• **PROBLEM TO WORK ON**
Your task is to repeat exactly the lines below between the line holding "How do I perform: Edit" and the line holding "Given: Click the black", inclusive, and only those.

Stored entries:
====

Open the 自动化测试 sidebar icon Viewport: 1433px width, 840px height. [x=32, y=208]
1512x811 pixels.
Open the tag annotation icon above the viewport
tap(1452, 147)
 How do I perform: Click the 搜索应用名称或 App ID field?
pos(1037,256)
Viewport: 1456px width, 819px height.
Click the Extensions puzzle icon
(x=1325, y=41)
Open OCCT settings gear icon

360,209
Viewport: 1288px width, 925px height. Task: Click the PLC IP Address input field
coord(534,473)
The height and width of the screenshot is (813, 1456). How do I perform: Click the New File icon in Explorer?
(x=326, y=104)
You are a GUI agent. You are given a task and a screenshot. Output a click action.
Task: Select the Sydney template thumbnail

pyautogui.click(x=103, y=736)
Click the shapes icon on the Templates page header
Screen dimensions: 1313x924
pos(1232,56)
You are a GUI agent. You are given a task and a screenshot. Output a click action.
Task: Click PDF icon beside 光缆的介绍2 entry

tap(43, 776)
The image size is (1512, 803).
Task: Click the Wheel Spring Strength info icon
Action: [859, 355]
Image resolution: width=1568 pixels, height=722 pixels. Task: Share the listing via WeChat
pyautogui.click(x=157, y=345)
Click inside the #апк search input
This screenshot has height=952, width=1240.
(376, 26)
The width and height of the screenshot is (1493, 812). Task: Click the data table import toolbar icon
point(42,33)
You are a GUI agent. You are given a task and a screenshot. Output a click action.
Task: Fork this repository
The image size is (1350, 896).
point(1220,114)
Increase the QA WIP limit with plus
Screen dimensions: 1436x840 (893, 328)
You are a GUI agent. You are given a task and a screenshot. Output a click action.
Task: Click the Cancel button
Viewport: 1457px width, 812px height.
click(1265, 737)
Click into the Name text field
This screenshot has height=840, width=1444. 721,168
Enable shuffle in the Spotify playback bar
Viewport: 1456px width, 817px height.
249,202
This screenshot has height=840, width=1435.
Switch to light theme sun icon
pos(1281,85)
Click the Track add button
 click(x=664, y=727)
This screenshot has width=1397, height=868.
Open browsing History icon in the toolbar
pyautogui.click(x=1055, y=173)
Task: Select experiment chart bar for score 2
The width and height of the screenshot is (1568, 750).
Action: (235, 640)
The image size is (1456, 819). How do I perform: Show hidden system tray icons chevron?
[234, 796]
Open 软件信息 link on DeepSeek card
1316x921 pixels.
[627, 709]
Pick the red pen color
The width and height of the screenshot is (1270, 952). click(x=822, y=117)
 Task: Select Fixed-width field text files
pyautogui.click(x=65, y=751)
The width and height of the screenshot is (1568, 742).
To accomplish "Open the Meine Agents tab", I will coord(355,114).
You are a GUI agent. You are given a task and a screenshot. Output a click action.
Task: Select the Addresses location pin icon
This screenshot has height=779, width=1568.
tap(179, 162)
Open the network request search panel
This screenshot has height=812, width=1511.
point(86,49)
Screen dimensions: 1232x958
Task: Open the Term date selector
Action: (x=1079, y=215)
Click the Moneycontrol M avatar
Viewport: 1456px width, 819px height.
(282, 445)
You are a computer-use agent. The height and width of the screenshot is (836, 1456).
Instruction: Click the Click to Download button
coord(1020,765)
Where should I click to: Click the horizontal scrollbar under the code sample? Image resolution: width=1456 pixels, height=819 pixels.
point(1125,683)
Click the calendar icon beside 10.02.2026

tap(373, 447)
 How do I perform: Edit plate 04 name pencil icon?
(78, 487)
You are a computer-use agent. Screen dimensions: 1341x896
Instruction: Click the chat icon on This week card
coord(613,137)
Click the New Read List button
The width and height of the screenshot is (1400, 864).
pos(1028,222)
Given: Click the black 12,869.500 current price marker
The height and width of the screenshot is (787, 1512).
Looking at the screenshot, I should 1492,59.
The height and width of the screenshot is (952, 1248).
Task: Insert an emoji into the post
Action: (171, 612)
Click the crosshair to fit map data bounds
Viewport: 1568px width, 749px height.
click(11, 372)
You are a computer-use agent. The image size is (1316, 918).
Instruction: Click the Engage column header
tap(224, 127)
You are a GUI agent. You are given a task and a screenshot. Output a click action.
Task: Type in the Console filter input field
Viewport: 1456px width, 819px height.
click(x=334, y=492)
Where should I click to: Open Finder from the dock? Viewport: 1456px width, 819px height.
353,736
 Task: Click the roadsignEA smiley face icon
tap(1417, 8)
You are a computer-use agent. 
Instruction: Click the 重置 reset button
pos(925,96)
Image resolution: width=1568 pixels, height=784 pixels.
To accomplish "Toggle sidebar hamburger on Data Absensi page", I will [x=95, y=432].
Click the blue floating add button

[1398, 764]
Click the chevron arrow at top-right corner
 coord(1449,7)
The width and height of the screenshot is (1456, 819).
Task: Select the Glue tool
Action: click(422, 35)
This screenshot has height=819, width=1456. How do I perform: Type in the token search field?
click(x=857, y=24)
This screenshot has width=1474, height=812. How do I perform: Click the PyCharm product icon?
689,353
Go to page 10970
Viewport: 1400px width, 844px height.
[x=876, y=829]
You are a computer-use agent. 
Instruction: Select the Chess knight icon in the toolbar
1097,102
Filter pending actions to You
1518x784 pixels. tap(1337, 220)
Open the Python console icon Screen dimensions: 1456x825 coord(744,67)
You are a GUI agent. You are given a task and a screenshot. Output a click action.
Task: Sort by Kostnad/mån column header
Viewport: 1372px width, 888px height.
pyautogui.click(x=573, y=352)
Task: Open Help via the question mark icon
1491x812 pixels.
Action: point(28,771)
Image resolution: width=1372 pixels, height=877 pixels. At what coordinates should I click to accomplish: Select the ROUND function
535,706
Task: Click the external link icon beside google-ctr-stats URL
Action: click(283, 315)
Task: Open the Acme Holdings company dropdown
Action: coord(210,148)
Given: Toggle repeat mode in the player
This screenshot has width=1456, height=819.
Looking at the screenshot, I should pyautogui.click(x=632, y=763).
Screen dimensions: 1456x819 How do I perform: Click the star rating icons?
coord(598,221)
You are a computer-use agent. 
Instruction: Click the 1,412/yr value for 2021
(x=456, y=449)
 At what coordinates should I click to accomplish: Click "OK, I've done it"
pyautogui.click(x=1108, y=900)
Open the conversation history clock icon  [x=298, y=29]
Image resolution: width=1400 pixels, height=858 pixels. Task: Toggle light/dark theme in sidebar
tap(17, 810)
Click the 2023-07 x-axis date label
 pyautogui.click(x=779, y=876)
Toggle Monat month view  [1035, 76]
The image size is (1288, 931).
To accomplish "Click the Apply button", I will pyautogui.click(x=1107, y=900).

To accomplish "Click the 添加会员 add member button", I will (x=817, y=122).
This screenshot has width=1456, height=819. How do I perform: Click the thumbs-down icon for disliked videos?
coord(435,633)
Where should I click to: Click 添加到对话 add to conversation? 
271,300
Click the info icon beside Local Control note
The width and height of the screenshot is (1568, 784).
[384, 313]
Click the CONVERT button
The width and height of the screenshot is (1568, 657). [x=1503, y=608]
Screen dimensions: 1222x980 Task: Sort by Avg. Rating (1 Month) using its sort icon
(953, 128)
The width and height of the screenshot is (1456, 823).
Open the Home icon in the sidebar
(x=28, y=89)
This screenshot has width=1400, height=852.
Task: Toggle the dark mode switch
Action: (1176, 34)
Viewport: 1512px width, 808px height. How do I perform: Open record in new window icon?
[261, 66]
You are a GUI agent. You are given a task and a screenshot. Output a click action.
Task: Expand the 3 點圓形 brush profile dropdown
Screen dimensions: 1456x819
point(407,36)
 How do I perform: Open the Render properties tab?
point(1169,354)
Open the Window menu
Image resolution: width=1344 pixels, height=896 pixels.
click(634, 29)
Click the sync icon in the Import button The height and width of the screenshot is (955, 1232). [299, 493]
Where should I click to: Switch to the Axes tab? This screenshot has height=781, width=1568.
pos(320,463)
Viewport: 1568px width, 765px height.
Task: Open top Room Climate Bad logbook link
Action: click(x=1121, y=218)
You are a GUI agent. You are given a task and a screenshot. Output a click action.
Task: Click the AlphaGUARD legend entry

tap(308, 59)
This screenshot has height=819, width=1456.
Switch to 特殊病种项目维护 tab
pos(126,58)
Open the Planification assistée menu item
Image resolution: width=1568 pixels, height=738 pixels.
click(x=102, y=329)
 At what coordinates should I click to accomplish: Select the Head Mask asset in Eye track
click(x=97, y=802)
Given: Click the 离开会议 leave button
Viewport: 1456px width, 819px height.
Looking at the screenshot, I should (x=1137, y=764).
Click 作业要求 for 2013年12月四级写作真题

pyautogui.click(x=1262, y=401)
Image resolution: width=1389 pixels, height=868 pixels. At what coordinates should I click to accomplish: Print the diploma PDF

====

• **TASK SOLUTION**
 How do I perform: Edit plate 04 name pencil icon?
(78, 487)
You are a computer-use agent. Screen dimensions: 1341x896
Instruction: Click the chat icon on This week card
coord(613,137)
Click the New Read List button
The width and height of the screenshot is (1400, 864).
pos(1028,222)
Given: Click the black 12,869.500 current price marker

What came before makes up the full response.